If the mean value of the weight of a particular brand of dog food is 20.6 lb and the standard deviation is 1.3, assume a normal distribution and calculate the amount of product produced that falls below the lower specification value of 19.7 lb.
Z = (score-mean)/SD
Find table in the back of your statistics text labeled something like "areas under normal distribution" to find the proportion related to the Z score.
19.7-20.6/1.3 = -.69 = 25% or 25 percent are less than 19.7 pounds
To calculate the amount of product that falls below the lower specification value of 19.7 lb, we need to find the area to the left of this value on the normal distribution curve.
Using the Z-score formula, we can calculate the Z-score:
Z = (X - μ) / σ
where
X = lower specification value = 19.7 lb
μ = mean value = 20.6 lb
σ = standard deviation = 1.3 lb
Z = (19.7 - 20.6) / 1.3
Z = -0.692
Next, we will use a standard normal distribution table or calculator to find the corresponding area under the curve for this Z-score.
Looking up the Z-score of -0.692 in the table or using a calculator, the corresponding area is approximately 0.2454.
This means that the probability of a randomly selected product weighing less than 19.7 lb is 0.2454.
To calculate the amount of product produced that falls below this value, we need to multiply the probability by the total amount of product produced.
For example, if 1,000 lbs of product are produced:
Amount of product = 0.2454 * 1000
Amount of product = 245.4 lbs
Therefore, approximately 245.4 lbs of product will fall below the lower specification value of 19.7 lb.
To calculate the amount of product produced that falls below the lower specification value, we can use the standard normal distribution.
First, we need to standardize the lower specification value using the formula for standardizing a value in a normal distribution:
Z = (X - μ) / σ
Where:
Z is the standardized score
X is the lower specification value (19.7 lb)
μ is the mean value (20.6 lb)
σ is the standard deviation (1.3)
Plugging in the values, we get:
Z = (19.7 - 20.6) / 1.3
Z = -0.69
Next, we need to find the corresponding area under the standard normal distribution curve that corresponds to this standardized score. This area represents the probability of a randomly selected value from this distribution being less than the lower specification value.
We can use a standard normal distribution table or a calculator that calculates cumulative probabilities to find this area.

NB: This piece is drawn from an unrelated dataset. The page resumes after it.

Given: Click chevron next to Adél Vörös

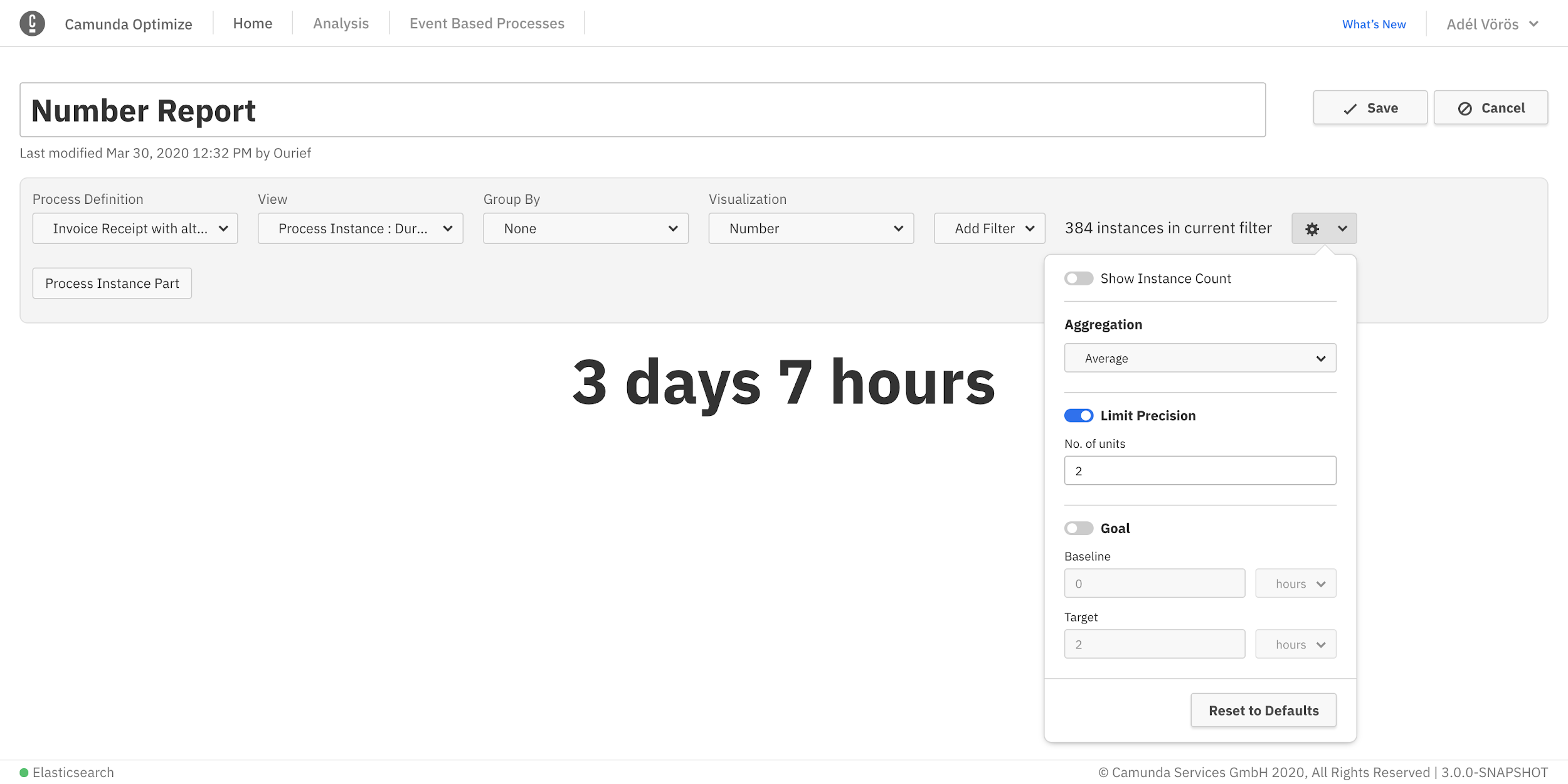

Using a standard normal distribution table, we can find the cumulative probability for Z = -0.69, which is approximately 0.2441. This means there is a 0.2441 probability that a randomly selected value from this distribution will be less than the lower specification value.
Finally, to calculate the amount of product produced that falls below the lower specification value, we multiply this probability by the total amount of product produced.
Let's assume the total amount of product produced is 1000 pounds:
Amount below lower specification value = 0.2441 * 1000
Amount below lower specification value ≈ 244.1 pounds
Therefore, approximately 244.1 pounds of product would fall below the lower specification value of 19.7 pounds.